With children home from school and college campuses and a growing number of people losing their paychecks, there is a lot to deal with.
Still, March sales for San Antonio showed a modest 4% bump from the same time last year. Median prices rose, too, by 6%, according to data released by the San Antonio Board of Realtors. However, those sales were largely before COVID-19 moved in.
“We are still doing business, though,” said Matt Till, agent with Kuper Sotheby. “It’s just different, the way we have to do it.”
Till had not even heard of Zoom before COVID-19. Now, he and other agents rely on it and other apps for virtual open houses.
Open houses that would typically draw crowds of lookers are out for now.
Instead, Till has taken to showing homes by live video tours, walking through a house himself as the prospective buyer watches and asks questions.
“I’ve sold a few homes sight unseen on Facetime,” he said.
For the in-person showings, Till says he goes equipped with disinfecting wipes and mask.
“We are now asking sellers before they leave the house that they turn on the lights for us and open up interior doors, so we don’t have to touch doorknobs,” Till said.
San Antonio remains a seller’s market with limited, but growing inventory.
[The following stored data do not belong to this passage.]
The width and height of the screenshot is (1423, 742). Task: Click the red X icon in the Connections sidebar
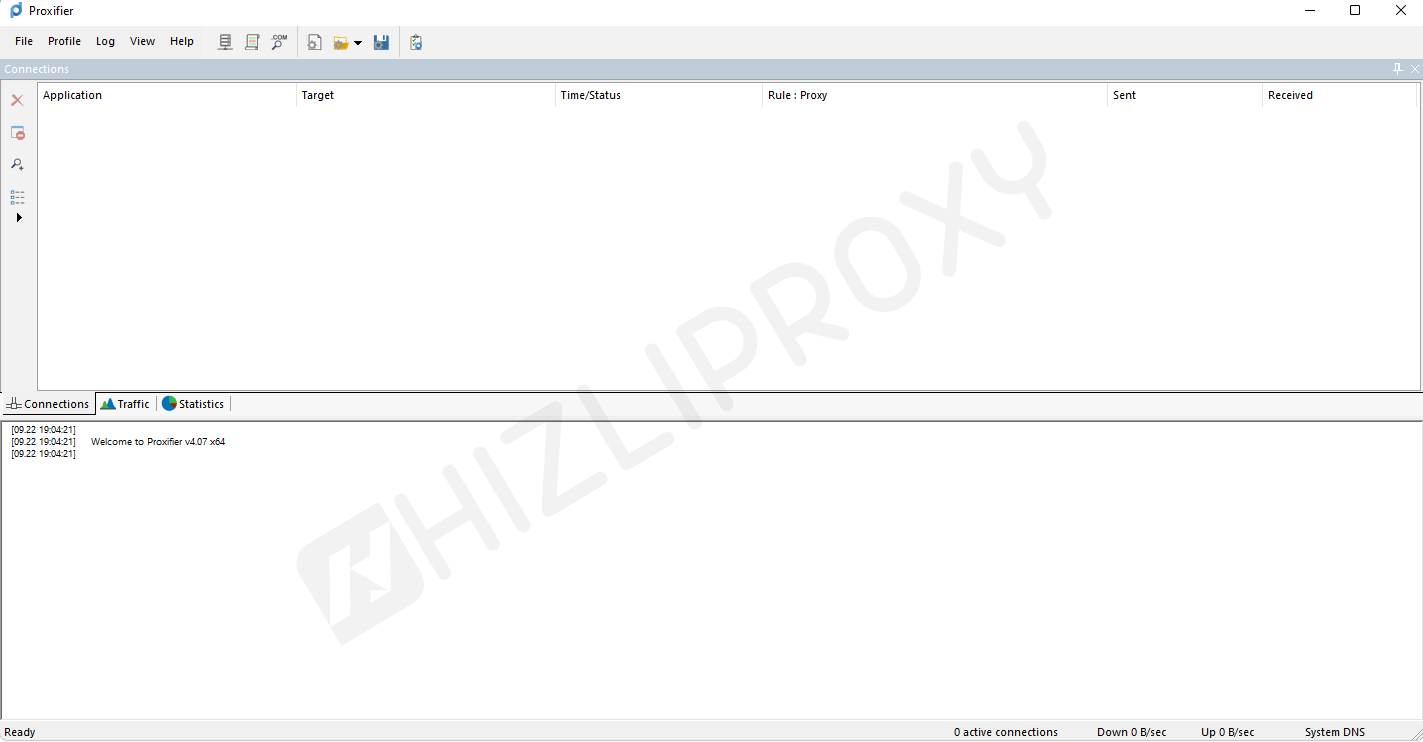click(x=17, y=101)
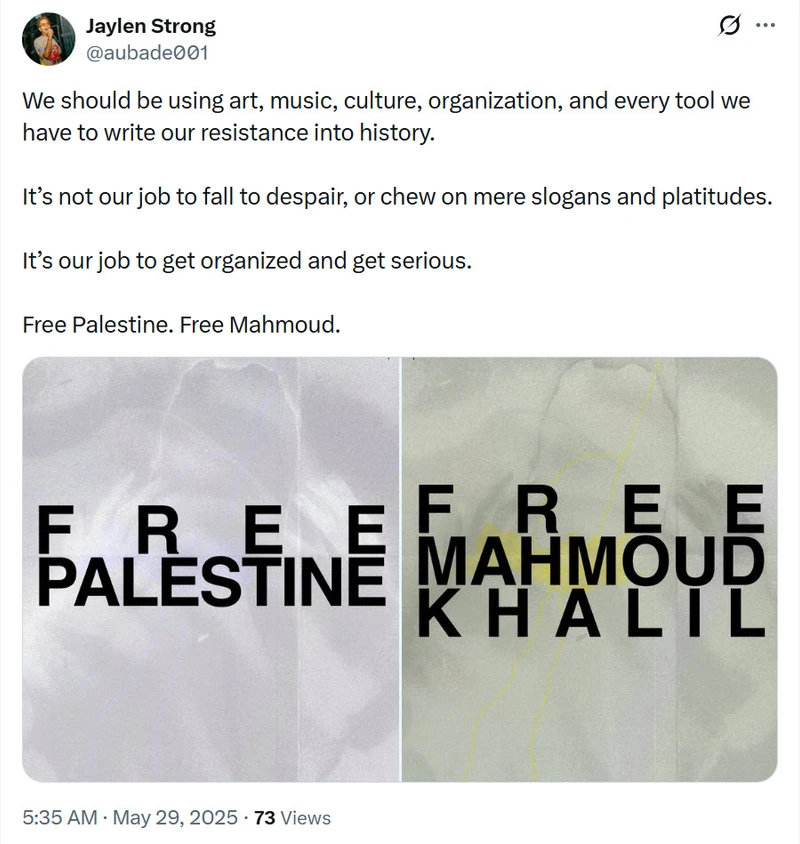Click the "get organized and get serious" sentence

tap(247, 261)
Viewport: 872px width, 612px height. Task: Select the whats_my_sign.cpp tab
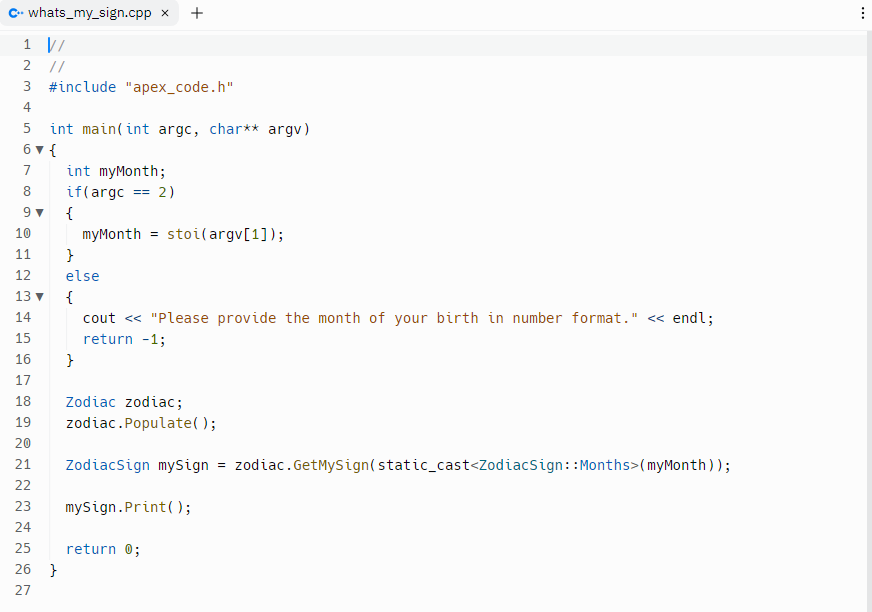click(x=90, y=13)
Economists say April and May sales will be more telling of what impact the coronavirus has on the market. Depending on what happens with the spread of the disease and the lifting of restrictions, some say a slowdown now may result in a boom in sales come mid-summer. Low interest rates are a selling point, too.
As for Bartlett, he’s glad for the interest he’s still getting in his house. And, he’s hoping to sell soon before he moves to Los Angeles.
“We are already in a position where we’re going to be paying a mortgage here and rent there for a month of two,” he said. “Of course, we’re nervous.”